::: Extracted text :::
However, in the 2019-20 NBA season, he took a huge step forward. Before the NBA suspended its season, he was averaging a career-high 15.7 points, 3.3 rebounds, 2.0 assists, 0.9 steals, and 0.4 blocks per game.
Brandon Clarke – Forward (2019-Present)
Brandon Clarke was drafted 21st by the Memphis Grizzlies. However, his performance is worthy of being in the top 10 for NBA rookies. He is averaging 12 points, 5.8 rebounds, 1.4 assists, 0.5 steals, and 0.8 blocks per game. The Memphis Grizzlies made two incredible NBA draft picks with Ja Morant and Clarke. This is a big reason why the Grizzlies are eighth in the western conference with a record of 32 wins and 33 losses.
Chris Boucher – Forward (2017-Present)
Quebec basketball is on the rise and Chris Boucher is one of three Quebec-based players making an impact in the NBA. Boucher was undrafted in the 2017 NBA draft but is a two-time NBA champion. He has won with both the Golden State Warriors and the Toronto Raptors. In the 2019-20 NBA season, he is averaging 6.3 points, 4.4 rebounds, 0.4 assists, 0.4 steals, and 1.0 block per game for the Toronto Raptors.
His stats are deceiving though as he has stepped up when it mattered most. This was especially true with all the injuries the Raptors have gone through in the 2019-20 NBA season. For example, Boucher scored more than 20 points twice in December 2019. This includes having 21 points and four blocks against the Dallas Mavericks. He has played a big role in the Toronto Raptors holding the second position so far in the Eastern Conference with a record of 46 wins and 18 losses according to ESPN.
Samuel Dalembert – Center (2001-15)
Samuel Dalembert was drafted 26th overall by the Philadelphia 76ers in the 2001 NBA draft. His best seasons in the last decade were with the 76ers in 2009-10 and with the Sacramento Kings in 2010-11. In the 2009-10 NBA season, Dalembert averaged 8.1 points, 9.6 rebounds, 0.8 assists, 0.5 steals, and 1.8 blocks per game. Then in the 2010-11 NBA season with the Sacramento Kings, he averaged 8.1 points, 8.2 rebounds, 0.8 assists, 0.5 steals, and 1.5 blocks per game.
Lastly, he would also have a career-high in free-throw percentage and tie a career-high in steals in the 2011-12 NBA season with the Houston Rockets.
Overview of the Canadian Men’s Basketball All-Decade Team
Canadian men’s basketball has really taken off. It is a big reason why an article was even possible. The Toronto Raptors, Vince Carter, and even the Vancouver Grizzlies played a role in advancing Canadian basketball to what it is now. Not only are players coming from Ontario, where the Toronto Raptors reside in, but other provinces have also started playing basketball. Quebec, for example, has three players in the NBA.
The profile of Canadian basketball, in all likelihood, will increase with players like Karim Mane and Bennedict Mathurin possibly playing in the NBA. These two Quebec players, according to North Pole Hoops, are the top two Canadian players in high school and/or academies right now. Furthermore, Mane has declared himself eligible for the 2020 NBA draft according to Douglas Gelevan of CBC.
There are two professional basketball leagues in Canada. The professional winter league, the National Basketball League of Canada (NBL Canada) has teams in Ontario and all four Atlantic provinces of Canada. They also have a professional spring/summer league called the Canadian Elite Basketball League (CEBL), which has teams in Ontario, Alberta, British Columbia, and Saskatchewan. The only two provinces that do not have a professional basketball team are Manitoba and Quebec.
The game in Canada has really grown in the last 25 years. Also, expect more NBA players to come from Canada. The effects of Toronto making the NBA playoffs every year since 2014, the Eastern Conference Finals appearances, winning the NBA Championship, and hosting NBA All-Star Game in 2016 will be ever-lasting.
::: Recorded information :::
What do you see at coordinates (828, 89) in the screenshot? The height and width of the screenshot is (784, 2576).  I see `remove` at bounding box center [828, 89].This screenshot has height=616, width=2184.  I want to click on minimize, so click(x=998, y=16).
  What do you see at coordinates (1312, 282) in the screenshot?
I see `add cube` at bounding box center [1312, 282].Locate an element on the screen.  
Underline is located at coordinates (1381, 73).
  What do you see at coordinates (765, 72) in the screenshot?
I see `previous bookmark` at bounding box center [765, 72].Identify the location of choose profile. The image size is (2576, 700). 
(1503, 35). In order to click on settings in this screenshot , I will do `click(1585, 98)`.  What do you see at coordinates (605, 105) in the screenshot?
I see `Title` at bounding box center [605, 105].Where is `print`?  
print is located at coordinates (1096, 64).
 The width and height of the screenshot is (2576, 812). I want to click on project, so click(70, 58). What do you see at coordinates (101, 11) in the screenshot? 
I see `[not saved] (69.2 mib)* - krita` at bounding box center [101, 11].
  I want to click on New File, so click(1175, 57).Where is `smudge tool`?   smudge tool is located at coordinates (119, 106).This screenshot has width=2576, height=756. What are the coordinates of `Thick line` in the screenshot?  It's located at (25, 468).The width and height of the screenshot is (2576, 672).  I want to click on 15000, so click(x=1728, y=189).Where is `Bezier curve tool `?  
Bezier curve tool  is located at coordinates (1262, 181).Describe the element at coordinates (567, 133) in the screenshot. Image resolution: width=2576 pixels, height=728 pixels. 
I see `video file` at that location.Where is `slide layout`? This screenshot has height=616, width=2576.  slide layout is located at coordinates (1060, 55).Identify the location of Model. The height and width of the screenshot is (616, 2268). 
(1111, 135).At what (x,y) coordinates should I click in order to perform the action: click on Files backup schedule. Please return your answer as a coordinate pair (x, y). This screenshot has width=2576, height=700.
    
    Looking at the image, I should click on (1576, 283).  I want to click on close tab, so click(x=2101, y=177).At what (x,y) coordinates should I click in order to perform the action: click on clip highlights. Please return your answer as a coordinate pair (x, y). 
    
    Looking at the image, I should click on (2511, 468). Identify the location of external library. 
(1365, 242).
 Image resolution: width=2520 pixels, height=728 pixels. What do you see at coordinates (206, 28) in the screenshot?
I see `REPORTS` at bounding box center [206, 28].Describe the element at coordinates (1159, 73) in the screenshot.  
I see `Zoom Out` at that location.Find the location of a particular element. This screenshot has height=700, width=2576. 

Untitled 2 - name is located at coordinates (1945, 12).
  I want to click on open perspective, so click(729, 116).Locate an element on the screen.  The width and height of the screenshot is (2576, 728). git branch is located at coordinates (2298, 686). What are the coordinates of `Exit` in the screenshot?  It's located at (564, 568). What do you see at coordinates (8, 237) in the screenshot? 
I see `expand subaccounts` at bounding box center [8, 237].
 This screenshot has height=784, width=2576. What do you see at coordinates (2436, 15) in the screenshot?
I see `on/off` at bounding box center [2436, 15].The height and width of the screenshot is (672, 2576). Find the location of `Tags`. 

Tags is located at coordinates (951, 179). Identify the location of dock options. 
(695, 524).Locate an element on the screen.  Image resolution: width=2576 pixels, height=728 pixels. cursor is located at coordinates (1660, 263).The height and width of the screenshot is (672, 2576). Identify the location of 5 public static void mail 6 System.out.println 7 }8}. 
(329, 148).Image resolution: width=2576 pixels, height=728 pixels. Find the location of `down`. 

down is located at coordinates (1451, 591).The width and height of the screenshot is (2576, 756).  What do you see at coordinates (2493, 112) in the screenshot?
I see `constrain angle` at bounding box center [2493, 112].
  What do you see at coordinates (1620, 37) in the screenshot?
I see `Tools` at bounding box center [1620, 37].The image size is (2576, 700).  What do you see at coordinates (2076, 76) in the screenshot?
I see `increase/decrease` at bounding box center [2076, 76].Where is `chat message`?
:::
■ About this exercise ■
Answer these questions from the text on Canadian basketball above:
1. At what overall pick was Brandon Clarke drafted, and by which team?
2. Which two teams has Chris Boucher won NBA championships with?
3. Which two provinces do not have a professional basketball team?

■ Answer space ■
1. 21st, by the Memphis Grizzlies.
2. The Golden State Warriors and the Toronto Raptors.
3. Manitoba and Quebec.